2025 : Le litige des valeurs mobilières définissant l’IA
En 2025, les litiges liés aux valeurs mobilières concernant les revendications sur l’intelligence artificielle ont atteint un nouveau niveau d’intensité. Ce qui avait été un faible afflux de cas exploratoires avant 2024 est devenu une vague soutenue tout au long de 2024 et en 2025, alors que les avocats des plaignants se concentraient de plus en plus sur les divulgations liées à l’IA.
Une augmentation des dépôts
Les chiffres le prouvent : les dépôts de valeurs mobilières liés à l’IA ont doublé, passant de sept en 2023 à quinze en 2024, avec quatorze autres au cours des trois premiers trimestres de 2025. Cette augmentation reflète un cycle familier : les marchés récompensent l’innovation en IA, créant de fortes incitations pour les entreprises à communiquer leurs capacités en matière d’IA.

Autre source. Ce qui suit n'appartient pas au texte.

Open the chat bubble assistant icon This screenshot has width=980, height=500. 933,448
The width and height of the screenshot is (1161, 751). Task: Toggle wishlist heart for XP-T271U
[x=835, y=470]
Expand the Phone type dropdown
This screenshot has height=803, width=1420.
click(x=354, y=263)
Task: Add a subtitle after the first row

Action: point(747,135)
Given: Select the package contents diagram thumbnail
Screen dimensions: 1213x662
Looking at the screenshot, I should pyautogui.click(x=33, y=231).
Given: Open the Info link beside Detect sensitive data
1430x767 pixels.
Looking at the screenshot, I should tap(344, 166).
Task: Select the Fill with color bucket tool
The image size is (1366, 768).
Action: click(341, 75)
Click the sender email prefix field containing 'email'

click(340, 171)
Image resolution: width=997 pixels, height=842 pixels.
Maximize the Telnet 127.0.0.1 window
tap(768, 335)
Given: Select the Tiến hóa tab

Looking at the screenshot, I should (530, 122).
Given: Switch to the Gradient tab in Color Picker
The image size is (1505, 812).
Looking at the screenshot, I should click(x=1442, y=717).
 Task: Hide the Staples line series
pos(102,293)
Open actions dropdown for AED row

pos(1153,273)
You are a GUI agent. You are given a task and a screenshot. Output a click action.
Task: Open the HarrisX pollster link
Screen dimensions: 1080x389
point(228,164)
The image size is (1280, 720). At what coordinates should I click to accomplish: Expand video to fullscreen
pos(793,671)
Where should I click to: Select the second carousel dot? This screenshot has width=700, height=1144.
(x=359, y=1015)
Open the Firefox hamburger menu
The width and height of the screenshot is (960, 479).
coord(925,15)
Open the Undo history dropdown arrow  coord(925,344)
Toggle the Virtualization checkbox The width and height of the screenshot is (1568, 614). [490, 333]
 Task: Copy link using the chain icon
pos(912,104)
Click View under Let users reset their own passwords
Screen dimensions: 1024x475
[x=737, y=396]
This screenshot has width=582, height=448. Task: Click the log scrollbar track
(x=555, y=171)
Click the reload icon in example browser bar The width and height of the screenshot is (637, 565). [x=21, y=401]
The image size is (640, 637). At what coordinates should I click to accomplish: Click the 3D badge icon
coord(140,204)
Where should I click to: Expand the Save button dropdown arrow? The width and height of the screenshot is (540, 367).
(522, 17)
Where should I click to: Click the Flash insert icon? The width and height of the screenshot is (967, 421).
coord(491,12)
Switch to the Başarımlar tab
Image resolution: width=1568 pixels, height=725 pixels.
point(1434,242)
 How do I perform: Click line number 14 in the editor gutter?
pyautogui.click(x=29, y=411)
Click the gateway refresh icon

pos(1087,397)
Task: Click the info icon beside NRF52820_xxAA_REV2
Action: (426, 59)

Des principes juridiques établis appliqués à l’IA
Les enjeux augmentent. Les tribunaux appliquent désormais des doctrines juridiques bien établies en matière de valeurs mobilières — puffery, scienter, materiality, forward-looking statement safe harbors — aux revendications liées à l’IA. Les principes juridiques restent familiers, mais le contexte technologique est nouveau. Les tribunaux s’expriment dans un langage que les entreprises connaissent déjà. Les entreprises feraient bien d’écouter.
Le paysage : le litige des valeurs mobilières de l’IA prend de l’âge
L’IA a pénétré des secteurs tels que la finance, la santé, la logistique, l’éducation, le commerce de détail et presque tous les autres secteurs. Pour les entreprises publiques, la stratégie IA est désormais un facteur de différenciation — et souvent un moteur d’évaluation. En effet, l’administration actuelle a récemment réaffirmé l’importance du leadership des entreprises en matière d’IA à travers un décret exécutif du 11 décembre 2025.
Les types de litiges relatifs à l’IA
La plupart des cas liés aux valeurs mobilières en matière d’IA s’inscrivent dans l’un des trois modèles suivants :
- AI-washing : alléguant que les entreprises ont exagéré des capacités d’IA qu’elles ne possédaient pas réellement ;
- Capability-challenge cases : affirmant que les produits alimentés par l’IA n’ont pas fonctionné comme annoncé ;
- Théories de fraude conventionnelles : des revendications traditionnelles sur les valeurs mobilières appliquées à un contexte d’IA.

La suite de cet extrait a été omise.